Ensuring meta-data sticks around seems like the dual of the problem of ensuring ephemeral values and uses don’t interfere with optimization. I’d rather have the first problem? Is it really harder?

So, you have two problems:

  1. Expressing the invariants. A meta-data language could be invented for this initially. Or simply constant operands to an alignment intrinsic as in your example.

  2. Associating the invariants with IR values. Options are, in order from the easiest to implement and sell to the public to the most complicated but robust:

2a) Attach meta-data to the value. This only works when constraint dominates all uses. Inlining would need to check before propagating.

2b) Add a real use to a special intrinsic: tail call void @llvm.assume.aligned(i32* %ptr, i32 16)

2c) Add a meta-use to an intrinsic (pure meta-intrinsic): tail call void @llvm.assume.aligned(metadata !{i32* %ptr}, i32 16)

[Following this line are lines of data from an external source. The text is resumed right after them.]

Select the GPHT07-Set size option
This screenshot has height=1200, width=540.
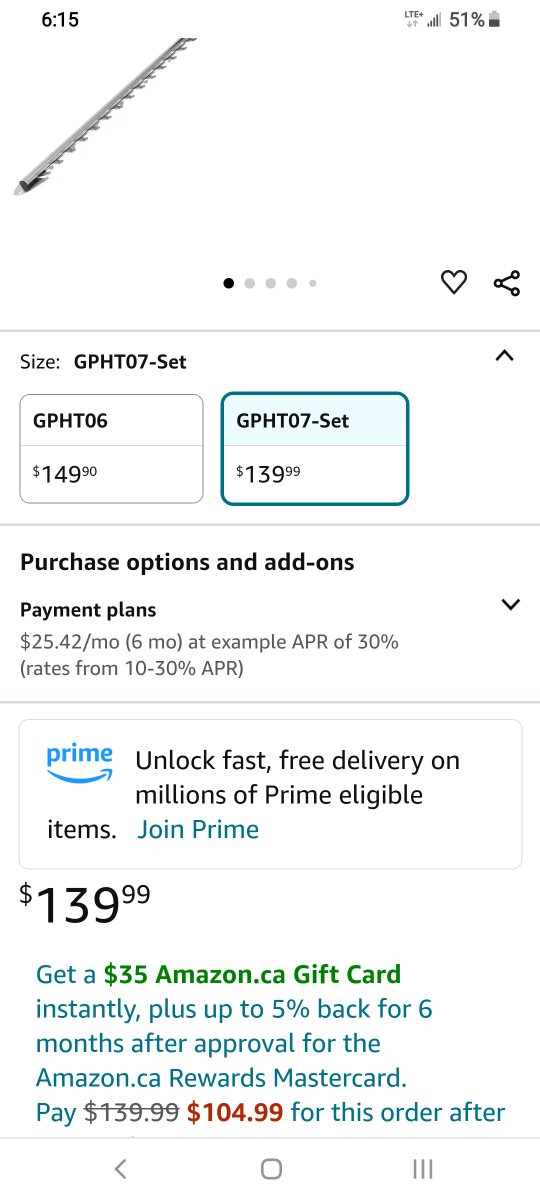315,448
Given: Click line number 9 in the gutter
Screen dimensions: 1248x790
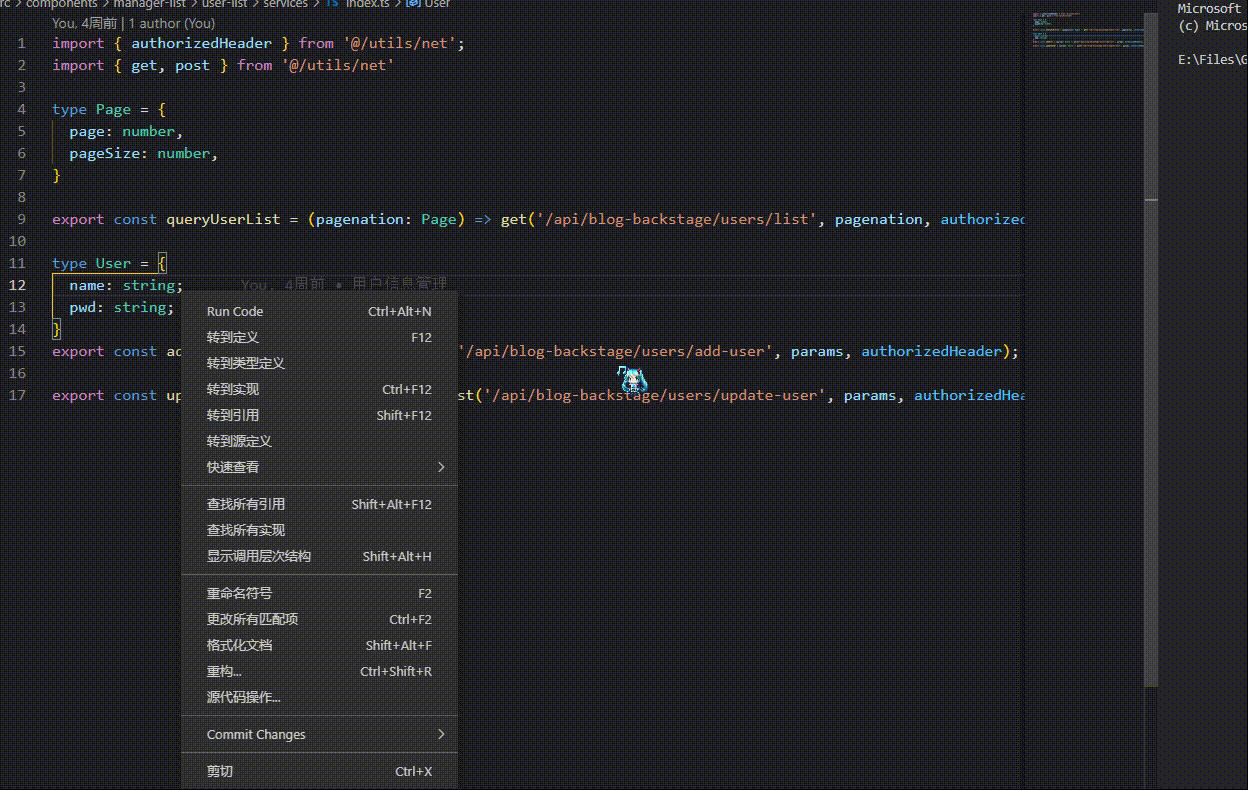Looking at the screenshot, I should pyautogui.click(x=21, y=219).
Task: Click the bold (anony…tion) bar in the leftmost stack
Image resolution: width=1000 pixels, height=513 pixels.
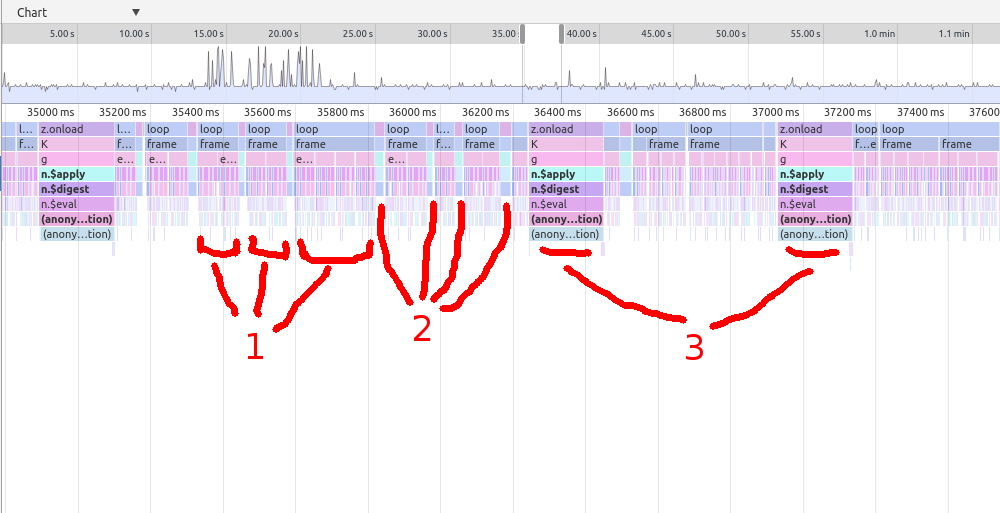Action: [x=75, y=219]
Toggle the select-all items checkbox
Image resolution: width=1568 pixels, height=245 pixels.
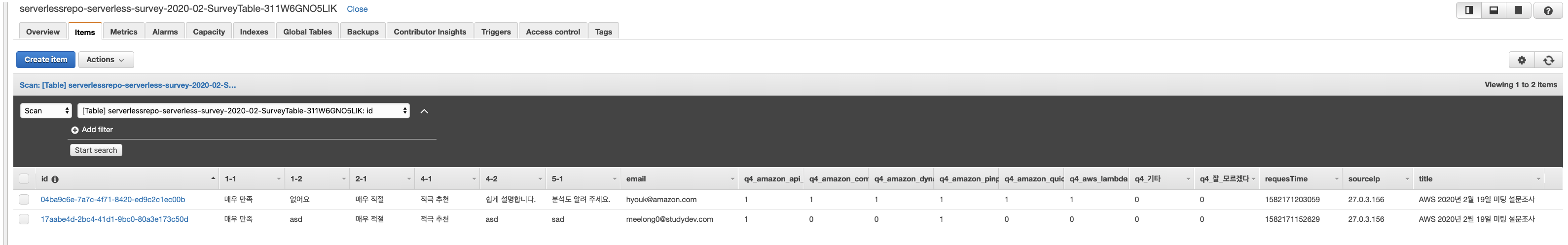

I think it’s a question of whether the simpler approaches work well enough for you.

-Andy

From: "Andrew Trick" < atrick@apple.com >
To: "Hal Finkel" < hfinkel@anl.gov >
Cc: " llvmdev@cs.uiuc.edu List" < llvmdev@cs.uiuc.edu >, "Michele
Scandale" < michele.scandale@gmail.com >
Sent: Friday, February 8, 2013 1:52:55 PM
Subject: llvm.meta (was Rotated loop identification)

As long as this is brainstorming time, I actually like the idea of
an
llvm.invariant intrinsic that the optimizers know to ignore. I
like
it for other purposes, but would happen to work for you as a
temporary workaround. It could take one or two IR values (as
metadata operands) and a metadata language describing the
invariant,
such as a relational operator and optional constant. In your case,
you want to know that the loop counter's starting value is less
than
its limit, so you could conveniently plop one of those in the loop
preheader. The invariant would only go away if no one else used
the
value, which in your case would make sense (e.g. if the loop test
were rewritten in terms of %b, you probably wouldn't need the
invariant any more).

http://lists.cs.uiuc.edu/pipermail/llvm-commits/Week-of-Mon-20121210/158601.html

If you're in favor of this approach, can I pop out of the woodwork
and say that it appears that we have a reasonably-large group of
contributors in favor of an invariant intrinsic and we should move
forward on that basis?

A general llvm.invariant does seem like a convenient thing. I'm
not
pushing very hard because I don't need it for anything I'm working
on yet, and wasn't aware that anyone else liked this particular
idea. But I haven't heard any argument against it. I am aware that
a
lot of people want to attach new semantics to the IR that are not
necessarily easy to preserve, so I don't want to oversell a
solution.

I don't have an opinion on whether each type of invariant should
get
its own intrinsic ID or we should have one and use the flexibility
of metadata operands. The important thing is that the optimizer
have
a uniform approach to handling them, and that they truly cannot
interfere with optimization other than as intended. For the sake
of
discussion, and to avoid confusion with the current, badly named
llvm.invariant, I'll just call these llvm.meta intrinsics.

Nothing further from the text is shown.